Helmut Kopka's interpretation of the TDS

Michel LAVAUD twg-tds@tug.cs.umb.edu
Fri, 22 Nov 1996 13:09:54 +0100


To: twg-tds@tug.cs.umb.edu
Subject: Re: Helmut Kopka's interpretation of the TDS

> ML> I think TDS is adapted to Unix and not adapted to PC because of
> ML> (at least) two technical reasons, that are bound to each other:
> ML> 1 - there is no equivalent of "ln" Unix command, neither in DOS,
> ML> nor OS/2 nor Windows 95 nor Windows NT. Therefore, users can have
> ML> several TDS hierarchies if they have several disks.
> 
> Why do you need links? Do you want to turn a well-structured file
> system into a brush?
 
I do not want to enter into any quarrel about Unix and DOS file
systems or environment variables. I use both and I like both.
However: Unix filesystems are most of the time long trees, while
PC filesystems are most of the time made of many short trees
under the root of each disk. That's a fact of reality.
I agree it is possible to implement PC-like filesystems on Unix
machines and Unix-like filesystems on PC. But this is not the
habit, and my analysis of this difference is: this is mainly
because of the existence of "ln" in Unix, and its absence in DOS.
Maybe I am wrong, maybe there are other reasons.

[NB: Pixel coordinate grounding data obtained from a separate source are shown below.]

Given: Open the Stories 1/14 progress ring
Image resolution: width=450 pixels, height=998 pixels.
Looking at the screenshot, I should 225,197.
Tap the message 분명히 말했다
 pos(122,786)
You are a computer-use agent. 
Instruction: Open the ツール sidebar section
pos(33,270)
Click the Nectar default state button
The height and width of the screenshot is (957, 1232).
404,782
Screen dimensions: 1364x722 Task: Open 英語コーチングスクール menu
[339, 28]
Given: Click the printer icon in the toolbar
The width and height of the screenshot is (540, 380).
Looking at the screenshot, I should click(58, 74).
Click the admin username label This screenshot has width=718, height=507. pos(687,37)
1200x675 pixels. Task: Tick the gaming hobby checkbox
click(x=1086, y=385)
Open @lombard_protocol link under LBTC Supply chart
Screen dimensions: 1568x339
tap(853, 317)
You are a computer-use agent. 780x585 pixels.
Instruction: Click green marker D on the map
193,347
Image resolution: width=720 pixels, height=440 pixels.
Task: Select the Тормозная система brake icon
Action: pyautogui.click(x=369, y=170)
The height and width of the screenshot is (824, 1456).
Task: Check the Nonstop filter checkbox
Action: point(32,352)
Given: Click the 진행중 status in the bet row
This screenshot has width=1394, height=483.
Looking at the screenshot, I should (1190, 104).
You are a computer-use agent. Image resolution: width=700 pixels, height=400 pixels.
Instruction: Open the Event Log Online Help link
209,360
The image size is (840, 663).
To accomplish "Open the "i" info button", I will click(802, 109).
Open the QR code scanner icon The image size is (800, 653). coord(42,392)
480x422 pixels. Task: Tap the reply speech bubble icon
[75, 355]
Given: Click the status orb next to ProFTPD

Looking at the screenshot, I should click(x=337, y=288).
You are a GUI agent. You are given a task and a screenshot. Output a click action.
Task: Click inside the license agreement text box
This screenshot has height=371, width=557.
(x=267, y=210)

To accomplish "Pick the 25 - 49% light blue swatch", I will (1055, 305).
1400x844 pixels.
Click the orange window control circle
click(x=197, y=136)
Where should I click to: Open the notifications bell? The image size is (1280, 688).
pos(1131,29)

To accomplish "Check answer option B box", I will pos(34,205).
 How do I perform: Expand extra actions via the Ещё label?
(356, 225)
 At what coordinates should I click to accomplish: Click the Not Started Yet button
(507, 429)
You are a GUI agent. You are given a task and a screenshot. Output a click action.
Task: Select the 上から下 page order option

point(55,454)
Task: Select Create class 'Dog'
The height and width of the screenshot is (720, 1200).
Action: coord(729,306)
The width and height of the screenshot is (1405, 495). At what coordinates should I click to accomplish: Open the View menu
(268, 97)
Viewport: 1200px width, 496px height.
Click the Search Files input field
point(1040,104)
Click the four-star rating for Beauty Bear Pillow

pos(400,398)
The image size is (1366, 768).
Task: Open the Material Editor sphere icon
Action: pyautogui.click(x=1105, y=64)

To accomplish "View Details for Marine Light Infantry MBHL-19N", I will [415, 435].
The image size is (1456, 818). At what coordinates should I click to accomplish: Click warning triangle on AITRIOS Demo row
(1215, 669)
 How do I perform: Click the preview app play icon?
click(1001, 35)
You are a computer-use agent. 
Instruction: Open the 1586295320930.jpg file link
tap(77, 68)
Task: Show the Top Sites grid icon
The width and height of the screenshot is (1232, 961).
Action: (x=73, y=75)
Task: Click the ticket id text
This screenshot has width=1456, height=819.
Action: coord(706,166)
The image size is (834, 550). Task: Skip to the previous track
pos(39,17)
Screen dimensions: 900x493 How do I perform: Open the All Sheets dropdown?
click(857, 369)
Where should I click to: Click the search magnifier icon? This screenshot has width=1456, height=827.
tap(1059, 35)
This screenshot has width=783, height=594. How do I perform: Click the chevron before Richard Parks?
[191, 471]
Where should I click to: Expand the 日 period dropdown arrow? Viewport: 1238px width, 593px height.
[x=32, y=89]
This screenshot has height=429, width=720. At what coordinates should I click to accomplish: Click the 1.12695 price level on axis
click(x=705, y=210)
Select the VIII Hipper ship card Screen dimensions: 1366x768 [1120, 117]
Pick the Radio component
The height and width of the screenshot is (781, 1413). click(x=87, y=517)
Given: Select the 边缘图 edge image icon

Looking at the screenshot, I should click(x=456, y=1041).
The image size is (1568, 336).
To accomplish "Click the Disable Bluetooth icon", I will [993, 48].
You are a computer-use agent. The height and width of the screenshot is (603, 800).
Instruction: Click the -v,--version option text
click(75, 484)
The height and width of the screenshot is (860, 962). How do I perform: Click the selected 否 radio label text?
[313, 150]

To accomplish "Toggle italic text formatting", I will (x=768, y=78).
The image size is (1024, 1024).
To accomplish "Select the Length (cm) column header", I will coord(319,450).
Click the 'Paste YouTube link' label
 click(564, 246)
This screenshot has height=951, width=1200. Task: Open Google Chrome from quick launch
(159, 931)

Anyway, a filesystem is intimately linked with the OS or the
software used: on hard disks, there is just a set of cylinders
and sectors, no filesystem. And for each OS, I think there are
habits that reflect "macroscopically" the internal "microscopic"
functioning of the OS. One can organize a perfectly well
structured tree of files from 10000 files regrouped into one
single directory, by using a software with hypertext
possibilities: HTML browsers are an example, and a software for
PC I had described in articles in TeX confs in Prague and Aston
is another. The Unix OS is also one of these software, and DOS is
another of these software. 

If you use Unix-like filesystems on PC, you have many chances
that something will break somewhere. The most well-known reason
is the 8+3 limit of DOS, and this pb has been dealt with TDS. But
there are others, and the pb with env variables is indirectly
linked to that (still in my analysis, you may disagree with it).
One can violate the habits when one knows what to do, on one's
personal installation. But when writing a generic software,
supposed to be usable on different machines on which you have no
control, it is best, in my opinion, to write it so as not to
violate the habits. Otherwise the software is more fragile - i.e.
even if it is completely bug-free, it can break down more easily
by some manipulations of the user.

It is very difficult to write bug-free and efficient software,
with good and detailed documentation. I think emTeX enters in
this category. It works great as it is, and thousands of users
seem to be happy with it. So, I do not want to do all my best to
transform it it into a sloppy software just by trying to force it
into TDS. The situation may change if Eberhard changes his
hierarchy. 

Add other non technical reasons, maybe unimportant for
implementors but indispensable for users: emTeX has about 300
pages of well written documentation. Try to look at it and find
out how many places would have to be changed. And AsTeX
Association has translated all into French: the same problem,
multiplied by two. And for my own documentation (several hundreds
of pages) this is the same.

So, the result of switching to TDS would have been: much less
tested software, hundreds of pages of docs becoming suddenly
inaccurate, longer directories leading to more fragile
installations. As I am not an irreducible fan of TDS with the
eyes of Chimene for his lover, it sounded to me unreasonable to
switch to TDS. This is just an info on the present: everything is
already done, on the net, on diskettes and Plug & Play CD-ROM and
on printed books. If Eberhard switches to TDS I will certainly
follow him, but my objections about length of environment
variables would still be there.

> ML> 2 - Length allowed for environment variables is very short (127
> ML> characters in DOS and DOS emulators of OS/2 and Windows95/NT). 
> 
> Why do you need long environment variables?
> Does your TeX support no config files and no recursive searches?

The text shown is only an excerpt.